- What you have to do -
Below are entries; print them exactly from the first line through the one containing "Given: Toggle the".

(Exercise material begins)

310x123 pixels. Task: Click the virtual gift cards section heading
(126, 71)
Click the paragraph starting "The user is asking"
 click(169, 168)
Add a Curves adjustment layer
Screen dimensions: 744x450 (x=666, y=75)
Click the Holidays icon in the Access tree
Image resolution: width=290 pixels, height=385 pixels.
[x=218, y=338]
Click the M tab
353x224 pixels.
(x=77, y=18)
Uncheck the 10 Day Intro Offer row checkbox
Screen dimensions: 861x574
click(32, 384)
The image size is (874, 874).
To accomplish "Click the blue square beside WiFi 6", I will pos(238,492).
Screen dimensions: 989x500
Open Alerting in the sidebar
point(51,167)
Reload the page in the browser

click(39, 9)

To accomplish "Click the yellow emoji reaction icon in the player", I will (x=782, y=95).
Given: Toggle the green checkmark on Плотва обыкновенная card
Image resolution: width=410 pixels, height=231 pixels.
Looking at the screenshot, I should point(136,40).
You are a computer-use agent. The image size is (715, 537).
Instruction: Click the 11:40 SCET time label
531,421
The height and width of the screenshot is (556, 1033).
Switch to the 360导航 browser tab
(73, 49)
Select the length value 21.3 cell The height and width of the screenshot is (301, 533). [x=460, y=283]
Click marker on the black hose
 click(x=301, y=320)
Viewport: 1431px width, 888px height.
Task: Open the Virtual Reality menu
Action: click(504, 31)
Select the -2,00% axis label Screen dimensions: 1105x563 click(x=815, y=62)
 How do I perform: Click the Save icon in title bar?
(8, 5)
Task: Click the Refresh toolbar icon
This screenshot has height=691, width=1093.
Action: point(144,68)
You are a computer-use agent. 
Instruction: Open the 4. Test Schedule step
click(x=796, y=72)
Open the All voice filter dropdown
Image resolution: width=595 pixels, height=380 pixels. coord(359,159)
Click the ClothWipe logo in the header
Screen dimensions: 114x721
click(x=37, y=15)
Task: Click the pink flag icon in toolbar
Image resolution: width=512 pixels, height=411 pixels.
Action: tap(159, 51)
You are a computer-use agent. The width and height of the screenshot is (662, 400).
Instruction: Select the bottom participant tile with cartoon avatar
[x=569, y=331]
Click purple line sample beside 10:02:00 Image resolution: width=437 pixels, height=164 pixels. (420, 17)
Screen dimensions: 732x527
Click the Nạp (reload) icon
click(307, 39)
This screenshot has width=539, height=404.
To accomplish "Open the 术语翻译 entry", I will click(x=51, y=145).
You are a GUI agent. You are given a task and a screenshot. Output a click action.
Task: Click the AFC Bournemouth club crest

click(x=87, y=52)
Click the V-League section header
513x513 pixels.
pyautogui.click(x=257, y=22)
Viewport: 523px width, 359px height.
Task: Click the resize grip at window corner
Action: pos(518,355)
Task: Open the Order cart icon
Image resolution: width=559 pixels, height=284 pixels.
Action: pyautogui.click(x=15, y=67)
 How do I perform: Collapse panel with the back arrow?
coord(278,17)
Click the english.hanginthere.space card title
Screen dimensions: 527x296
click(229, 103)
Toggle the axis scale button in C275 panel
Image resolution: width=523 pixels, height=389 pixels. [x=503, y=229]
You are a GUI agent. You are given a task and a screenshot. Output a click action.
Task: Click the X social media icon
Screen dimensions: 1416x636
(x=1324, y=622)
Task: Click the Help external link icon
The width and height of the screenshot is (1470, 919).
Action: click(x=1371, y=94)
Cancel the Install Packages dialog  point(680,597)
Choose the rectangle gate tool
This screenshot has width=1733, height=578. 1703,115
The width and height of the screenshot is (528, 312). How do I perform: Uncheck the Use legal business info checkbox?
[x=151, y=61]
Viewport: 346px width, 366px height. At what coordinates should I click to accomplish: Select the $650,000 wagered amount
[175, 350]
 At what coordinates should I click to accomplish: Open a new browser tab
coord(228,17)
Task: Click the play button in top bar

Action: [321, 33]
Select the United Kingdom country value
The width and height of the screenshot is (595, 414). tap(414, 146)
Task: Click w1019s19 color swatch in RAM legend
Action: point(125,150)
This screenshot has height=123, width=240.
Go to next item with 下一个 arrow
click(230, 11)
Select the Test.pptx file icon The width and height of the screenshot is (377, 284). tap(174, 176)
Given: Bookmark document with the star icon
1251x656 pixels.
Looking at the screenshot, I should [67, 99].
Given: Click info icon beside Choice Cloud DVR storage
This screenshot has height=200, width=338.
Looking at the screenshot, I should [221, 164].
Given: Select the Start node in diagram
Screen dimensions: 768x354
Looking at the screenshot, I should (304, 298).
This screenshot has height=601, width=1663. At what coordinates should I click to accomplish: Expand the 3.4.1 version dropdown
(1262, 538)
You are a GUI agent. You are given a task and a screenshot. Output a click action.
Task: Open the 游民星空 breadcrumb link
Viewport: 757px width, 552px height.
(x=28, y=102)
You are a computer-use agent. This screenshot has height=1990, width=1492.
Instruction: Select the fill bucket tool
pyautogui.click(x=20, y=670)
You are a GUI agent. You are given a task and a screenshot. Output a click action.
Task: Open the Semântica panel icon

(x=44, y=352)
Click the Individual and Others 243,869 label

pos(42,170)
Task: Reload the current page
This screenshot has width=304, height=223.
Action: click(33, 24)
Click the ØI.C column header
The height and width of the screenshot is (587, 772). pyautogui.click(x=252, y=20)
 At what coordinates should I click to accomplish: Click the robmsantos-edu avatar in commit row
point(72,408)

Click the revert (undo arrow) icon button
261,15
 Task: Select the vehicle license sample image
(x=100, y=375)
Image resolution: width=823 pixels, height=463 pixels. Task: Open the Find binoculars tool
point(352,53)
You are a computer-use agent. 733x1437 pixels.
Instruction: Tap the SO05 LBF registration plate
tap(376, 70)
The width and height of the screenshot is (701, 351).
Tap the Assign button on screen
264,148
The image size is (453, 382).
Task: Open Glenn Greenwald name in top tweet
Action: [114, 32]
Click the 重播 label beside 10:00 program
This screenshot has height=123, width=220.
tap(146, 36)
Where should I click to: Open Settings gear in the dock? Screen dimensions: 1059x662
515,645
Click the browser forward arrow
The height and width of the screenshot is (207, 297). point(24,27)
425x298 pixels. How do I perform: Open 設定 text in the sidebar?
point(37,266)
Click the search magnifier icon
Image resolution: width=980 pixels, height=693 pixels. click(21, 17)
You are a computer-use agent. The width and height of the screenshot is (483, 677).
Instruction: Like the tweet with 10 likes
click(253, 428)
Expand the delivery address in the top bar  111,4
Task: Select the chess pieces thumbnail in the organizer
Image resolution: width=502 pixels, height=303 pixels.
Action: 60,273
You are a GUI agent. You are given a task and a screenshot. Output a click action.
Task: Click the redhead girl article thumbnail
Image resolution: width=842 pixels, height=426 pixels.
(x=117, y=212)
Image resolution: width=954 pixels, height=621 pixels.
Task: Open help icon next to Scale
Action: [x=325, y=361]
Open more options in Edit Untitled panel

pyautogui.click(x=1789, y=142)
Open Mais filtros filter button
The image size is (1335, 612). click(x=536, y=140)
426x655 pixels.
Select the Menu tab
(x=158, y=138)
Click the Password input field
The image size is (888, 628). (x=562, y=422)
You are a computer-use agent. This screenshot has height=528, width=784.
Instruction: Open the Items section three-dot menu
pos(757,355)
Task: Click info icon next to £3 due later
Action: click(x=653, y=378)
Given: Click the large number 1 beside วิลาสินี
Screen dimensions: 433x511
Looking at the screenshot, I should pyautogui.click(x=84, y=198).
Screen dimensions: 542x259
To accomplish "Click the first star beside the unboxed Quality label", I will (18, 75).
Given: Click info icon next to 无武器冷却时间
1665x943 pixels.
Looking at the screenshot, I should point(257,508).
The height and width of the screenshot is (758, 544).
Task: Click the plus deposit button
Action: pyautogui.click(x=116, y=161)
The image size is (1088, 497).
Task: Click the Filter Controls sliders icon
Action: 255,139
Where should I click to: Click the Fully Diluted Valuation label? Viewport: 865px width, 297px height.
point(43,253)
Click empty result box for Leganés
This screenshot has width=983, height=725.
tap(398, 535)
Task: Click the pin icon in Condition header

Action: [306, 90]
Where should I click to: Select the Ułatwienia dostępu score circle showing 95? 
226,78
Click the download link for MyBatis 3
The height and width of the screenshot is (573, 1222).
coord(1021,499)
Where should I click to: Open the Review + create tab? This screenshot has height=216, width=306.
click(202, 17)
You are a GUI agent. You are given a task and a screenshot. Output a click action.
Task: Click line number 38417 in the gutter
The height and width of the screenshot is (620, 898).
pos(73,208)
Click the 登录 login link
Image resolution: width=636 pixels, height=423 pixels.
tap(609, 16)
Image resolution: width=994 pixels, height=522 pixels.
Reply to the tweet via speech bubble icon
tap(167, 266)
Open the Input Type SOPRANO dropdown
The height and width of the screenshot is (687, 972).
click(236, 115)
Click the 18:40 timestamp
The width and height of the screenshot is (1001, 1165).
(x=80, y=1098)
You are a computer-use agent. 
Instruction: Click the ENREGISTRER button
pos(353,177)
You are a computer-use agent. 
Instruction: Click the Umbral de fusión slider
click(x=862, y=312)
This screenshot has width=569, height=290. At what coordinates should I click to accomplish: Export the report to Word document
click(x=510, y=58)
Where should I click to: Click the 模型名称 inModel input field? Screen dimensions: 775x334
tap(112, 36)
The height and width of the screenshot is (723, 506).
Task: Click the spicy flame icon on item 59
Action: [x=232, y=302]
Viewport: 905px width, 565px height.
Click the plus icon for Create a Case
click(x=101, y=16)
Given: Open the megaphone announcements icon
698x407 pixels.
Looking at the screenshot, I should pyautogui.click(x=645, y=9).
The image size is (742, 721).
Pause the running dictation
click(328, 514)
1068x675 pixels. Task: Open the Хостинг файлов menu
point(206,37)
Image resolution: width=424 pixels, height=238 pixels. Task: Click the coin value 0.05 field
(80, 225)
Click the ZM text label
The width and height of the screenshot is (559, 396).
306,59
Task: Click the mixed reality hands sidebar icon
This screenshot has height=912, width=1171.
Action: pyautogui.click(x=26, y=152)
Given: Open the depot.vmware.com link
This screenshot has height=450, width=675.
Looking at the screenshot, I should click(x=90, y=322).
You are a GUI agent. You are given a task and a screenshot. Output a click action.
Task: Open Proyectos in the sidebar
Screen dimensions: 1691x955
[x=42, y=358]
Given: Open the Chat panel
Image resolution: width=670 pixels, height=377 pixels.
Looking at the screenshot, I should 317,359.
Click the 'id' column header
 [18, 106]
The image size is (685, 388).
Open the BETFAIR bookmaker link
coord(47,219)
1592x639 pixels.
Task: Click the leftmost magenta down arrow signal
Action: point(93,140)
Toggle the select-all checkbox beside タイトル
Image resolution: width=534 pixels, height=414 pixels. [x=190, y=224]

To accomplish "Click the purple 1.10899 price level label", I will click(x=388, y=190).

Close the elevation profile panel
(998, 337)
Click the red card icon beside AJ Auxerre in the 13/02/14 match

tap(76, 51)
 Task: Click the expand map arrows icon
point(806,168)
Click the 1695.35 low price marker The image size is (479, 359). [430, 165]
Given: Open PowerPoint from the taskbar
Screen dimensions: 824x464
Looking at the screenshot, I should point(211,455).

(Exercise material ends)

- Response for this exercise -
310x123 pixels. Task: Click the virtual gift cards section heading
(126, 71)
Click the paragraph starting "The user is asking"
 click(169, 168)
Add a Curves adjustment layer
Screen dimensions: 744x450 (x=666, y=75)
Click the Holidays icon in the Access tree
Image resolution: width=290 pixels, height=385 pixels.
[x=218, y=338]
Click the M tab
353x224 pixels.
(x=77, y=18)
Uncheck the 10 Day Intro Offer row checkbox
Screen dimensions: 861x574
click(32, 384)
The image size is (874, 874).
To accomplish "Click the blue square beside WiFi 6", I will pos(238,492).
Screen dimensions: 989x500
Open Alerting in the sidebar
point(51,167)
Reload the page in the browser

click(39, 9)

To accomplish "Click the yellow emoji reaction icon in the player", I will (x=782, y=95).
Given: Toggle the green checkmark on Плотва обыкновенная card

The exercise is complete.